In the silence that followed, Synodia walked slowly and deliberately to where I sat. She gave me a long look. Then she walked back to where Sinfree still stood. She raised her hand and slapped the girl.

Her hand left visible welts on Sinfree’s face.

Jimmy, Verity and I all made the same, almost involuntary movement. From our separate tables, we stood up as though propelled by the same force.

Synodia gave Sinfree another slap before pushing her to her knees. ‘Did you not hear what the murderer there said?’ she said to Sinfree, still speaking in Shona. ‘Hanzi pfugama. You want English, well — we will give you all the English you want. Here is some English. And some more English.’

Each ‘English’ was a slap that spun the girl’s head. After Sinfree collapsed, Synodia turned to the three of us.

We continued standing.

‘And so, you three are the new guards then, are you?’ she said. ‘Let me show you how we train new guards.’

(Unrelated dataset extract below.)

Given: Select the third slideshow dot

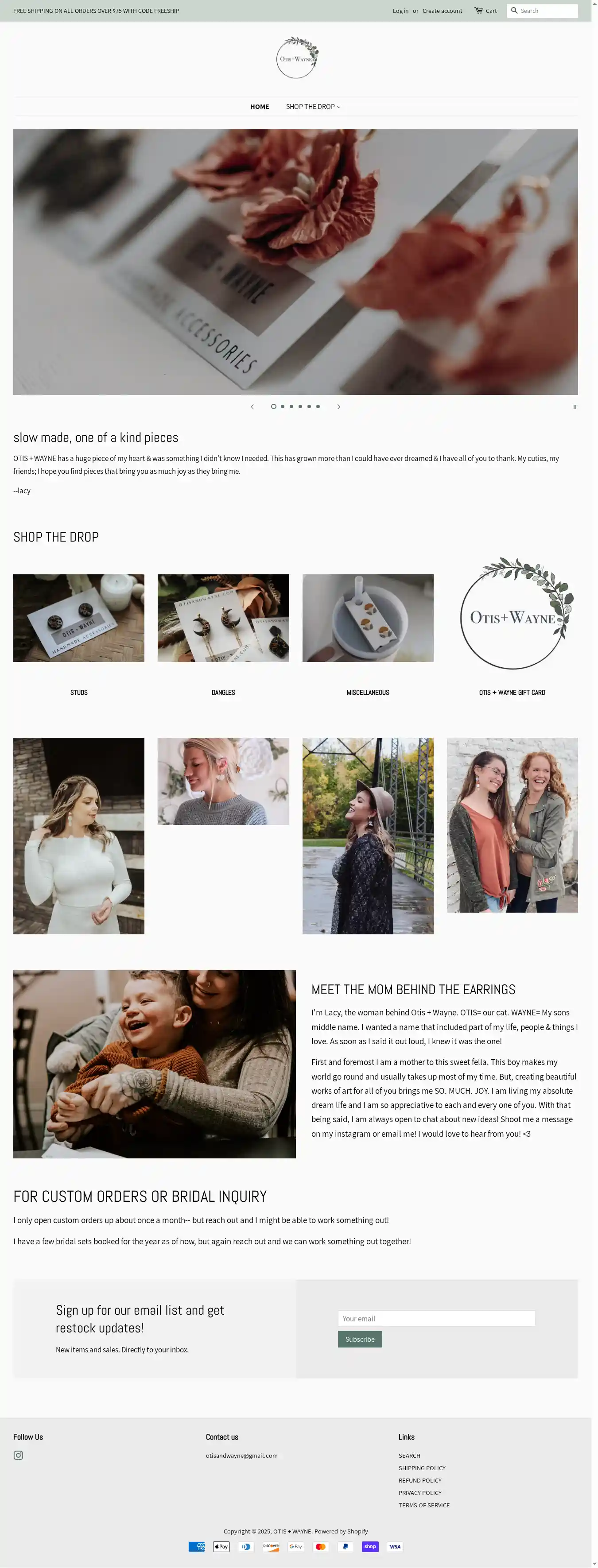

She came up behind me, and held me by the neck of my dress. She pulled me out of my place. She pulled at my hair and gave me a slap, then another. She pushed me to my knees. ‘This is how we train new guards. This is how we do it. Like this. Like this. Like this.’

Her spittle landed on me as she spoke. The smell of her rage enveloped me. Perhaps it was just the smell of cheap hairspray, but I found it more suffocating than the slaps. She then went for Jimmy, and for Verity.

The next morning, Synodia made Sinfree stand at breakfast and watch us eat. I was in enough trouble and I figured: what could be worse than the Condemn? I got up to her and gave her my bread. Synodia’s voice shrieking my name was like a whip through the air but on I went. I pressed a slice of bread into her hands. In her shock, Sinfree stopped crying, though I don’t know whether the shock was from my defiance of Synodia or from being touched, probably for the first time in her life, by an albino. Then Jimmy got up, too, and gave Sinfree her bread.

The others began to shout and whoop and bang their metal plates on the tables. Mavis Munongwa slapped her hands on the table and laughed. Benhilda Makoni said, ‘Beat them, Mbuya Guard. Nyatsorovai .’

The siren sounded ten minutes later.

We were locked down for the rest of the day, with no meals.

Jimmy, Verity, Sinfree and I were sent to clean the Condemn, the filthiest part of the prison. In a prison film, Verity and Jimmy and I would form a little band of sisterhood and Synodia’s cruelty would crumble under the strength of our sorority to a soaring John Williams score. It did not happen like that. Until she decided that she had had enough — of Synodia, of Chikurubi, and of the world at large — Sinfree was more scared of me than ever and Synodia more triumphant. But this is what I mean, that I am making a bad job of it, that I am still stuck here in the prison, when I should be telling you about how it all began; about my father and my mother, our house at 1468 on Mharapara, and how I left it one August day and never went back again.

11

I have said that my mother comes to me in a cloud of fear Perhaps a better - фото 11

I have said that my mother comes to me in a cloud of fear. Perhaps a better word for the feeling that my mother gave me is uncertainty. In that uncertainty lay fear. I never knew when she would laugh or cry or shout at us; I never knew when she would tell me to go outside and stop looking at her with ‘those eyes’.

When she put on her records, it was a sign for us to get out of the house as fast as we could. When that happened, we went to the back of the house, where, his wireless set drowned out by the music of the records, we watched our father at work, making beds and tables and chairs and wardrobes, cupboards and shelves.